What is required: Copy the lines exactly as they appear, starting with the first line of the records and ending with the line that contains "Image resolution: width=1000".
BEGIN Data for the task
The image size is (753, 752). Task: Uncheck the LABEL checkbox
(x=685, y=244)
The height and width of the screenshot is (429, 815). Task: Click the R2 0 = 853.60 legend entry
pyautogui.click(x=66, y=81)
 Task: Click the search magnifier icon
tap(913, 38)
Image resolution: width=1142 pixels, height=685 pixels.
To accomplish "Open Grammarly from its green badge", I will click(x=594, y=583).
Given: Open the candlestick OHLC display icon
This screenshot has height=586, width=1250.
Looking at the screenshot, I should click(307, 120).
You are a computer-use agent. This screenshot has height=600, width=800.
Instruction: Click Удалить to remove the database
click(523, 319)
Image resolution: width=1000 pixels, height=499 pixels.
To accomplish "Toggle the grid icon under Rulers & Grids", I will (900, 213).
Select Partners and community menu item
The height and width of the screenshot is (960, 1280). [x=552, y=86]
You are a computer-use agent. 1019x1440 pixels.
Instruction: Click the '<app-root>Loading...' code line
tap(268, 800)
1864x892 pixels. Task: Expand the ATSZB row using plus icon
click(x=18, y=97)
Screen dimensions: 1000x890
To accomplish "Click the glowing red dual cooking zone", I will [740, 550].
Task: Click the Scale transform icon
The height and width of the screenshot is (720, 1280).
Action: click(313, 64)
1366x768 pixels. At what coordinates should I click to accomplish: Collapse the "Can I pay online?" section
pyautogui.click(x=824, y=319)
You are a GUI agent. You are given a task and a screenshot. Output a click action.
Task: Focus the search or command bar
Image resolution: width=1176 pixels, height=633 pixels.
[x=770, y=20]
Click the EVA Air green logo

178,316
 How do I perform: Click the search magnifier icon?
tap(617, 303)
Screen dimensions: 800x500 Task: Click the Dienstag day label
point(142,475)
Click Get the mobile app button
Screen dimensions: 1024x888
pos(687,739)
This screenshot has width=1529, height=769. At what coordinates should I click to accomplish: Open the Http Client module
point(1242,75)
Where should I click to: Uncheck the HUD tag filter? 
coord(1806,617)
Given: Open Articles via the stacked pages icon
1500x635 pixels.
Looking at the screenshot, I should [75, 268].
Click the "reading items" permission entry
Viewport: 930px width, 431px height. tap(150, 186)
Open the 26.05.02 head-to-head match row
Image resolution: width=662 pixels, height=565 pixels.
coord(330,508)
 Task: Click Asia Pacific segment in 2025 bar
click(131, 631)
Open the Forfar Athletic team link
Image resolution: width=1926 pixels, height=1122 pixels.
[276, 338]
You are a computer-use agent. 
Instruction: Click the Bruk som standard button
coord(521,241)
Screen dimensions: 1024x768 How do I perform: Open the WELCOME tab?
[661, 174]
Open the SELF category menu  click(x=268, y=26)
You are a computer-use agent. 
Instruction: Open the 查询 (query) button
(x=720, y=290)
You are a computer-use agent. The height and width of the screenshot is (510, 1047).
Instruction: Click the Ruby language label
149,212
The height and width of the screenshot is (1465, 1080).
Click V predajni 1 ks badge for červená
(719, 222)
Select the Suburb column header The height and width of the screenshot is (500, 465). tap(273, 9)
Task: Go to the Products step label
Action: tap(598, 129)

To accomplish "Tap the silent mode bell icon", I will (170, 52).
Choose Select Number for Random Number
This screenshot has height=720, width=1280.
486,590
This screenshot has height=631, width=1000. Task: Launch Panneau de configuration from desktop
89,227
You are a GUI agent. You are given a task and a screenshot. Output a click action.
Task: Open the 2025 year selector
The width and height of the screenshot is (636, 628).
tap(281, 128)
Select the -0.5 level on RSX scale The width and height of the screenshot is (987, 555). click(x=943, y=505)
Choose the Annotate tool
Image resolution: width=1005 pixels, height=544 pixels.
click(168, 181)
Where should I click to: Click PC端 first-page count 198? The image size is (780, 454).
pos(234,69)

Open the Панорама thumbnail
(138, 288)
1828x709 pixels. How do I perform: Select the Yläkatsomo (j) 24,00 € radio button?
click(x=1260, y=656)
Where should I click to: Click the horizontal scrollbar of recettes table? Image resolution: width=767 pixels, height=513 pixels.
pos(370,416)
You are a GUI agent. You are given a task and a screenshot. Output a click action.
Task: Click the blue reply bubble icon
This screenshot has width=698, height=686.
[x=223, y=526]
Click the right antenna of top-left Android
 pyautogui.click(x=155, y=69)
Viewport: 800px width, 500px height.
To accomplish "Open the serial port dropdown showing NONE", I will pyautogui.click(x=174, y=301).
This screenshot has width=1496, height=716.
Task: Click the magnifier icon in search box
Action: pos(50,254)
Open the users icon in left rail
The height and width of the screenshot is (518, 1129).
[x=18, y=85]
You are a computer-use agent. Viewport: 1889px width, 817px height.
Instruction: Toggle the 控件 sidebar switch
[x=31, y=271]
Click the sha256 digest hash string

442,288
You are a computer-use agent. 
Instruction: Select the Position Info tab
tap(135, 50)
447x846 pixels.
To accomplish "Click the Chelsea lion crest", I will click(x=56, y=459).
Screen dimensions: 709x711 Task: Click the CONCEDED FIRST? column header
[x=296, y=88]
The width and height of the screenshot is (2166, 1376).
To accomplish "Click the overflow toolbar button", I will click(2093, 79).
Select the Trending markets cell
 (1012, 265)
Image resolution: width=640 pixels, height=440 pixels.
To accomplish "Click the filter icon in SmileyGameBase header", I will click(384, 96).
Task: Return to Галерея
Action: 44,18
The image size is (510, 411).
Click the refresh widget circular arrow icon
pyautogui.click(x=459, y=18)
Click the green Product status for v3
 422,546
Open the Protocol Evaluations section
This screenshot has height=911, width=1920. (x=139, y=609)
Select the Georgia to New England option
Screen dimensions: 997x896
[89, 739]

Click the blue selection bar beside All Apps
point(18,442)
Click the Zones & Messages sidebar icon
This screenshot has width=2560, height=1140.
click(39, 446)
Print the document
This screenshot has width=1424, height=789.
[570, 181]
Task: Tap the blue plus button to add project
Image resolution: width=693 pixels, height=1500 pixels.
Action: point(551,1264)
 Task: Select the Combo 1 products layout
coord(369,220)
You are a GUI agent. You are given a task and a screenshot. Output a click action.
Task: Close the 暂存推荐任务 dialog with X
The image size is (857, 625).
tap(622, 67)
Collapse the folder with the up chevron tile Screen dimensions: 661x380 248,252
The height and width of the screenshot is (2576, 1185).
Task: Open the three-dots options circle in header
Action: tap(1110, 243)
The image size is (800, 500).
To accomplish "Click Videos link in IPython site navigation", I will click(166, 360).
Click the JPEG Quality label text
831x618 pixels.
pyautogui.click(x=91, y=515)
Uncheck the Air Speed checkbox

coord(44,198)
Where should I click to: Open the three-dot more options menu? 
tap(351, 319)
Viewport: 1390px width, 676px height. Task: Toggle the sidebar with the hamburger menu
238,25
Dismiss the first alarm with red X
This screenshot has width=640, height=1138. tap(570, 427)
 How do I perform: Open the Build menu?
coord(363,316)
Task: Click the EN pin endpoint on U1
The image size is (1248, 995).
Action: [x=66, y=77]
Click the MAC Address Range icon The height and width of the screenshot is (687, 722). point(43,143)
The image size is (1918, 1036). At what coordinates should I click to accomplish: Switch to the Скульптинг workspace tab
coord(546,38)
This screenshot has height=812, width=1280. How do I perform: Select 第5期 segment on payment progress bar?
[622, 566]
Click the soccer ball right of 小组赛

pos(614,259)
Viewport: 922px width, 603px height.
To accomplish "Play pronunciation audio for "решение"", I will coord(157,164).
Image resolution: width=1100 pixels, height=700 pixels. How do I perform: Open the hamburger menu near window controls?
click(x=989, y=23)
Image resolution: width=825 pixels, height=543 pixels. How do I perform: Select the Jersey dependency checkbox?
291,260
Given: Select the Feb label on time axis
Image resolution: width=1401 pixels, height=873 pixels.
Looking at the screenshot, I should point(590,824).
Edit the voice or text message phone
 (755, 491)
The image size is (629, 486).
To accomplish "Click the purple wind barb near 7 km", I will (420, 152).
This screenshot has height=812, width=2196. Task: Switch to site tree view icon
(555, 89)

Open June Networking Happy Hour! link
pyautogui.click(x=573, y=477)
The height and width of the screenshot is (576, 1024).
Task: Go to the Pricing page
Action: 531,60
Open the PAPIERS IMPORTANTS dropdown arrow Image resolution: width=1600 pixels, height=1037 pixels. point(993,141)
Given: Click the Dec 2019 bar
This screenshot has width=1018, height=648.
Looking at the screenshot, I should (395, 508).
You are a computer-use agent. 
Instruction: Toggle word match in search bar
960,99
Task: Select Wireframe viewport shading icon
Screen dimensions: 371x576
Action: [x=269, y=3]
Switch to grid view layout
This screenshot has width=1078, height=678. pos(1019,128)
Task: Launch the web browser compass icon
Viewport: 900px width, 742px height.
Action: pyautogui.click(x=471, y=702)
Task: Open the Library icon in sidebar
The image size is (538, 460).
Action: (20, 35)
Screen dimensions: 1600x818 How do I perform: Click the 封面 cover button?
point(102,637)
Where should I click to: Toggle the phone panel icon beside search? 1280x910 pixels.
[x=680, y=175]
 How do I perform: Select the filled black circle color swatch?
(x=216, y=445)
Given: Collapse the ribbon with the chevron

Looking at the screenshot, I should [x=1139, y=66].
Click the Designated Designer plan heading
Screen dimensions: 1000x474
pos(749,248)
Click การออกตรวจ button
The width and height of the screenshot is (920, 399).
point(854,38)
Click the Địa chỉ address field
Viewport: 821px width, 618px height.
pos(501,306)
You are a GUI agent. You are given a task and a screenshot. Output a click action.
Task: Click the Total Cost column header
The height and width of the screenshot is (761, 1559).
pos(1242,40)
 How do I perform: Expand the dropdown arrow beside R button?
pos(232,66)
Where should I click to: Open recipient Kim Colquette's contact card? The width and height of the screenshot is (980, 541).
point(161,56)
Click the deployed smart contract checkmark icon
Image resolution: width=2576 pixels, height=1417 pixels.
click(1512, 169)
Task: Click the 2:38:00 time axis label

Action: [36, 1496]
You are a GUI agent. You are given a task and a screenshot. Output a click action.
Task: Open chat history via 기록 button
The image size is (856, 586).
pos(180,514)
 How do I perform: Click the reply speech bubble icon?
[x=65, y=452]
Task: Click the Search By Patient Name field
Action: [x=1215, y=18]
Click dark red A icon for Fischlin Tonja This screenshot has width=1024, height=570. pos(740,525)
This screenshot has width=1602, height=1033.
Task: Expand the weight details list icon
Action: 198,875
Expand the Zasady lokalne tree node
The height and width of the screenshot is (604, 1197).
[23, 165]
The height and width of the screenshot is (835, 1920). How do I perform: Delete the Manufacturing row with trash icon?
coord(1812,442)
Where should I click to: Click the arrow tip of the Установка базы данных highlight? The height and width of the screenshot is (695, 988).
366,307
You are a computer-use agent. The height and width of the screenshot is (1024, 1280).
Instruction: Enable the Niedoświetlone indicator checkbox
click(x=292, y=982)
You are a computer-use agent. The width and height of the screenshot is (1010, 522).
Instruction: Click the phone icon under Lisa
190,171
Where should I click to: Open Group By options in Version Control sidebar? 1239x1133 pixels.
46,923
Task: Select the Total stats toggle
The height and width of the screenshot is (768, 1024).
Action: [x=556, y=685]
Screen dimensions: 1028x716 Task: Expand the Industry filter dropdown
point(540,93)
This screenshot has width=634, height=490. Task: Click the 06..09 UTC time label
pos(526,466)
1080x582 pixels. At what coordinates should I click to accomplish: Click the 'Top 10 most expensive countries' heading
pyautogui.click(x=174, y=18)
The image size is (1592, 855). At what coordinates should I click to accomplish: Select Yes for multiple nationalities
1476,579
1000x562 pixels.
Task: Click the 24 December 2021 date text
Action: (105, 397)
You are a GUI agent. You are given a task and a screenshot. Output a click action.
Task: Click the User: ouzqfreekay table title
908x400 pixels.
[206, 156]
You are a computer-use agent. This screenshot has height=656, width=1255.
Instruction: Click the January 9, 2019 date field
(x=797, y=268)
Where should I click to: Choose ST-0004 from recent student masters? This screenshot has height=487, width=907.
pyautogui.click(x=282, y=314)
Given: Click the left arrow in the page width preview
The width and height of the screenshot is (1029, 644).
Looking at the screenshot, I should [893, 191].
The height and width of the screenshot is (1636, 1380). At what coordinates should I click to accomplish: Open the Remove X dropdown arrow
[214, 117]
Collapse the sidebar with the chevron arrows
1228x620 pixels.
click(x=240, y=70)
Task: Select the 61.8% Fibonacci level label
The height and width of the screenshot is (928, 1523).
END Data for the task
Reply to the exercise:
The image size is (753, 752). Task: Uncheck the LABEL checkbox
(x=685, y=244)
The height and width of the screenshot is (429, 815). Task: Click the R2 0 = 853.60 legend entry
pyautogui.click(x=66, y=81)
 Task: Click the search magnifier icon
tap(913, 38)
Image resolution: width=1142 pixels, height=685 pixels.
To accomplish "Open Grammarly from its green badge", I will click(x=594, y=583).
Given: Open the candlestick OHLC display icon
This screenshot has height=586, width=1250.
Looking at the screenshot, I should click(307, 120).
You are a computer-use agent. This screenshot has height=600, width=800.
Instruction: Click Удалить to remove the database
click(523, 319)
Image resolution: width=1000 pixels, height=499 pixels.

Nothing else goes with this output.